[Stored dataset items]
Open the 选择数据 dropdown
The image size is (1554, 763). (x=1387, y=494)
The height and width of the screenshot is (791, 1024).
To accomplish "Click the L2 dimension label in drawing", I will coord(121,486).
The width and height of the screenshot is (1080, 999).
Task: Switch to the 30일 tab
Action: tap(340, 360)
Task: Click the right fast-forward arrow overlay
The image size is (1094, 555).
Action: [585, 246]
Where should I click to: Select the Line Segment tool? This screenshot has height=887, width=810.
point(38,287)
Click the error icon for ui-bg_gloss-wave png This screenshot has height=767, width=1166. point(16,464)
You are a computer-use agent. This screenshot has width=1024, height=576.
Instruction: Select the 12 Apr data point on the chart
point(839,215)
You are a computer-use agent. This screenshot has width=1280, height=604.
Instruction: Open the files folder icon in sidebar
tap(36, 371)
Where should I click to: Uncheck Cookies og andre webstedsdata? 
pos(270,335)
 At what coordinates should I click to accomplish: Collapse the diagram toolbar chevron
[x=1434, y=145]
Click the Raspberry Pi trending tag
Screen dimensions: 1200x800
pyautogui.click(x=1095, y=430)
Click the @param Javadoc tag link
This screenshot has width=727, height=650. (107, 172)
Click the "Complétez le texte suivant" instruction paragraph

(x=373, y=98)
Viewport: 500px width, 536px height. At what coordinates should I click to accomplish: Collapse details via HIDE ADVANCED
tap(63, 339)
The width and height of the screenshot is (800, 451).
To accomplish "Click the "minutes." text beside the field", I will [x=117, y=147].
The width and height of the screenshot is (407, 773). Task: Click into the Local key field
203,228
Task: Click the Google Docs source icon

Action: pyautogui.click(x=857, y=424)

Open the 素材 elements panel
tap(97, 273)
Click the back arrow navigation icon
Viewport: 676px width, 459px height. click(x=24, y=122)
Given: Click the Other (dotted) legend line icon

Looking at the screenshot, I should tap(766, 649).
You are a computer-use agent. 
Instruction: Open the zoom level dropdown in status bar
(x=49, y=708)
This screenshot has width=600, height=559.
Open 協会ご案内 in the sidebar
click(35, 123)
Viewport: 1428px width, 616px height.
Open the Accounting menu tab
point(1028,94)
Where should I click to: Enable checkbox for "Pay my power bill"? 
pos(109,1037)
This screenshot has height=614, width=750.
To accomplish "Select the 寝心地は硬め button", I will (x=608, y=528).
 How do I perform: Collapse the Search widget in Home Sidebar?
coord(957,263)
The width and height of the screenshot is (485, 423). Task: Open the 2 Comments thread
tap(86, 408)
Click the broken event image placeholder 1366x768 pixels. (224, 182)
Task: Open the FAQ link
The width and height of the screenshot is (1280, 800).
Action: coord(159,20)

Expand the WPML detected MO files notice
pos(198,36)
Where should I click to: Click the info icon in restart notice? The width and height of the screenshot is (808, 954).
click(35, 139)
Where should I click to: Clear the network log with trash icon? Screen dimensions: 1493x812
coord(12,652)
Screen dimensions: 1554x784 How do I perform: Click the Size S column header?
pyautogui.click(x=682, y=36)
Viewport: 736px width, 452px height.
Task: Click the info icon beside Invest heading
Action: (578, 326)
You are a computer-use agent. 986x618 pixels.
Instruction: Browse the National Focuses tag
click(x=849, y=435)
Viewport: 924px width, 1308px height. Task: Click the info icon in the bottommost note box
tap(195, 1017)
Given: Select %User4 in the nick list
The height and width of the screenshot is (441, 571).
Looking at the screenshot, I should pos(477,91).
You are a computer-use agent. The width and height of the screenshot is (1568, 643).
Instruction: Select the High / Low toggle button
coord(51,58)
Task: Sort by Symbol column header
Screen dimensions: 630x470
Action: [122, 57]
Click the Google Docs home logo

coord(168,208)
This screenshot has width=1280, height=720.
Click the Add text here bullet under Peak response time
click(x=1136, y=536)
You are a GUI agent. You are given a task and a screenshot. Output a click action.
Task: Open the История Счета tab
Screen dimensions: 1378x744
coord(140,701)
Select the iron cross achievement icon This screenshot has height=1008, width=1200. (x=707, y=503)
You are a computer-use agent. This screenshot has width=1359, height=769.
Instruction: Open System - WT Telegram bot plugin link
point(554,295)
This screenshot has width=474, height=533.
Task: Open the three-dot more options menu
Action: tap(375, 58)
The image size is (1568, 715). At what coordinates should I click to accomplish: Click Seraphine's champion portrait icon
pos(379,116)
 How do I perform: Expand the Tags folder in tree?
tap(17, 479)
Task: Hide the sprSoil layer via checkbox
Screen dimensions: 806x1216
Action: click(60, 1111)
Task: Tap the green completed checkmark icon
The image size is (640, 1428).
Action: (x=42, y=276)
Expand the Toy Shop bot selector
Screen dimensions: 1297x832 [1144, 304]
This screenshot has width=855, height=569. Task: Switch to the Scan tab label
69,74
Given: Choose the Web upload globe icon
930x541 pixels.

**Task description:**
Find the lines above that include the string "computer" and copy them.

**Response to this exercise:**
You are a computer-use agent. This screenshot has width=1024, height=576.
You are a computer-use agent. This screenshot has width=1280, height=604.
You are a computer-use agent. 
You are a computer-use agent. 986x618 pixels.
You are a computer-use agent. The width and height of the screenshot is (1568, 643).
You are a computer-use agent. This screenshot has width=1359, height=769.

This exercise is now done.